## Problem to solve:
Below are some records. Return exactly the lines from the one containing "Select the variable" through the one containing "Task: Click the share arrow icon", both included, and only those.

===

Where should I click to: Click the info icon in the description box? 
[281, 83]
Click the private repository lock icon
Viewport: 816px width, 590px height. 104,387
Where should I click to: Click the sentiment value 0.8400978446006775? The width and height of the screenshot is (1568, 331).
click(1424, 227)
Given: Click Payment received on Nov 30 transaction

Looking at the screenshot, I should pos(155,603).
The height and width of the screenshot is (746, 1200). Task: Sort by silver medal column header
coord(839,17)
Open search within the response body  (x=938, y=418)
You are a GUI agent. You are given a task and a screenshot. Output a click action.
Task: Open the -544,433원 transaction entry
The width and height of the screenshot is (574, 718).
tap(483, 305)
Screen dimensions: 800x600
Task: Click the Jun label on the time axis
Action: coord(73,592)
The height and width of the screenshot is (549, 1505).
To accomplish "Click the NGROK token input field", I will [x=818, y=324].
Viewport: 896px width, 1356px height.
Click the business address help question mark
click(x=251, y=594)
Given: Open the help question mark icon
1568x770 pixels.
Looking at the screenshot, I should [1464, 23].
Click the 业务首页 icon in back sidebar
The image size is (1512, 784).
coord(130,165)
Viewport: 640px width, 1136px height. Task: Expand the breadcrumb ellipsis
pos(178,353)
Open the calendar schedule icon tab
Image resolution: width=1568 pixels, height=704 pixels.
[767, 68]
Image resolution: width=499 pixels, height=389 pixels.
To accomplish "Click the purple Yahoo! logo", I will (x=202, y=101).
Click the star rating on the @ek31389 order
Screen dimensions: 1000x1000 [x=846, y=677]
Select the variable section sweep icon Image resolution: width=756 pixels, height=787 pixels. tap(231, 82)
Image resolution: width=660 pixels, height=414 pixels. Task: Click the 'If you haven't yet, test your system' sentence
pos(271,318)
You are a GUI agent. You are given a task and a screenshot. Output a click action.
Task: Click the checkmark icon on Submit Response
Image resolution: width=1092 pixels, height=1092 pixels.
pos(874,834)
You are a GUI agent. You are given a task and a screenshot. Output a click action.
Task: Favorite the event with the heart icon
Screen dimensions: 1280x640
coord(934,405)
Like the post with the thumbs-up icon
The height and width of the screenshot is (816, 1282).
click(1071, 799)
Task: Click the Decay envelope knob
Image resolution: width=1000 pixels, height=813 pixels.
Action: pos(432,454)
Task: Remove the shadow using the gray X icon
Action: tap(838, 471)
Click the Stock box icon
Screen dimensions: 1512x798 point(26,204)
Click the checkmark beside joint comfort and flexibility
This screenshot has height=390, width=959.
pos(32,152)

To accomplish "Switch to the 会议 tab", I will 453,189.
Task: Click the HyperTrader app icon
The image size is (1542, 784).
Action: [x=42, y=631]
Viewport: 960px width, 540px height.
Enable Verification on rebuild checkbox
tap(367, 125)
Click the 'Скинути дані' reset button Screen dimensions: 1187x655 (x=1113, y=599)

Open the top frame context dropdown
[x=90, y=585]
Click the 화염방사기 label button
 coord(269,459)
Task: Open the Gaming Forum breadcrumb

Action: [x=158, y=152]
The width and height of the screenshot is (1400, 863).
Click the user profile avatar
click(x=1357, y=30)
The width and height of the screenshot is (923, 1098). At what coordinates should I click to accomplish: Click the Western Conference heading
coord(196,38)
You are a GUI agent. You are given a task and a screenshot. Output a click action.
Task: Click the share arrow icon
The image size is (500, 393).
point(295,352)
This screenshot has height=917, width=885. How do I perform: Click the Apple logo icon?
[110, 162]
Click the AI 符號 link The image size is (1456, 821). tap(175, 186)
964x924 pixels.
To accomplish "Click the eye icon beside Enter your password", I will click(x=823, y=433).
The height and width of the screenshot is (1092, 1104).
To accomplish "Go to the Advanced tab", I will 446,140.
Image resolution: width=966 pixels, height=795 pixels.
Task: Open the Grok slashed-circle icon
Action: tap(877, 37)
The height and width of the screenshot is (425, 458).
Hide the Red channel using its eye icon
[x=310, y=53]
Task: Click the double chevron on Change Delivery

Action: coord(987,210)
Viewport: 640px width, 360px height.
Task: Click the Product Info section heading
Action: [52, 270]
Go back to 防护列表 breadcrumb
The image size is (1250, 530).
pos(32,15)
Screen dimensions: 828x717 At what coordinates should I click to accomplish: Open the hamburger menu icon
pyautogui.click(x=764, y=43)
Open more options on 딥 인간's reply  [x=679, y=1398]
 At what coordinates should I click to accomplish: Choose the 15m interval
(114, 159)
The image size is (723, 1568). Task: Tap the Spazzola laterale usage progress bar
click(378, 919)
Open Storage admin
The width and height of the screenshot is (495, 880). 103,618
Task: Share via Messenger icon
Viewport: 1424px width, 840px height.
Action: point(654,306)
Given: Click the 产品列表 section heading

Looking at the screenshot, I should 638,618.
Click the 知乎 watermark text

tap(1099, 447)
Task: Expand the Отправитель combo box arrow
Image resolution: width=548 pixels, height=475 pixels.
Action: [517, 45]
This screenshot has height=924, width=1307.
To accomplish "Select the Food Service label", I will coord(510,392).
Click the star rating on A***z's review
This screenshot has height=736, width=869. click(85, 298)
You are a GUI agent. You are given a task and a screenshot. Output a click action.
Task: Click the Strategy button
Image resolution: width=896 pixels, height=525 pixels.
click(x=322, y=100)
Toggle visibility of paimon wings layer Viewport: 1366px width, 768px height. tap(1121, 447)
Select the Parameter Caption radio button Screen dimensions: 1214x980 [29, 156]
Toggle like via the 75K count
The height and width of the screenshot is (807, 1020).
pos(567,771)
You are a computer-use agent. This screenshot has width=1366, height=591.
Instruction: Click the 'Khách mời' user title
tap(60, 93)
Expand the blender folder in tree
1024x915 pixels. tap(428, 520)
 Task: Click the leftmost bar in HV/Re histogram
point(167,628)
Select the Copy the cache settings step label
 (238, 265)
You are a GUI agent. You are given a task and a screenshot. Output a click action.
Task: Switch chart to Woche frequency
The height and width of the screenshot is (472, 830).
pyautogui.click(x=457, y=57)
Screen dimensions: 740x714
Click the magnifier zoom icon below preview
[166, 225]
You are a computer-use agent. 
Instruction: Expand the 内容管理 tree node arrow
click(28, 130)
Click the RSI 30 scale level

===

## Response box:
Select the variable section sweep icon Image resolution: width=756 pixels, height=787 pixels. tap(231, 82)
Image resolution: width=660 pixels, height=414 pixels. Task: Click the 'If you haven't yet, test your system' sentence
pos(271,318)
You are a GUI agent. You are given a task and a screenshot. Output a click action.
Task: Click the checkmark icon on Submit Response
Image resolution: width=1092 pixels, height=1092 pixels.
pos(874,834)
You are a GUI agent. You are given a task and a screenshot. Output a click action.
Task: Favorite the event with the heart icon
Screen dimensions: 1280x640
coord(934,405)
Like the post with the thumbs-up icon
The height and width of the screenshot is (816, 1282).
click(1071, 799)
Task: Click the Decay envelope knob
Image resolution: width=1000 pixels, height=813 pixels.
Action: pos(432,454)
Task: Remove the shadow using the gray X icon
Action: tap(838, 471)
Click the Stock box icon
Screen dimensions: 1512x798 point(26,204)
Click the checkmark beside joint comfort and flexibility
This screenshot has height=390, width=959.
pos(32,152)

To accomplish "Switch to the 会议 tab", I will 453,189.
Task: Click the HyperTrader app icon
The image size is (1542, 784).
Action: [x=42, y=631]
Viewport: 960px width, 540px height.
Enable Verification on rebuild checkbox
tap(367, 125)
Click the 'Скинути дані' reset button Screen dimensions: 1187x655 (x=1113, y=599)

Open the top frame context dropdown
[x=90, y=585]
Click the 화염방사기 label button
 coord(269,459)
Task: Open the Gaming Forum breadcrumb

Action: [x=158, y=152]
The width and height of the screenshot is (1400, 863).
Click the user profile avatar
click(x=1357, y=30)
The width and height of the screenshot is (923, 1098). At what coordinates should I click to accomplish: Click the Western Conference heading
coord(196,38)
You are a GUI agent. You are given a task and a screenshot. Output a click action.
Task: Click the share arrow icon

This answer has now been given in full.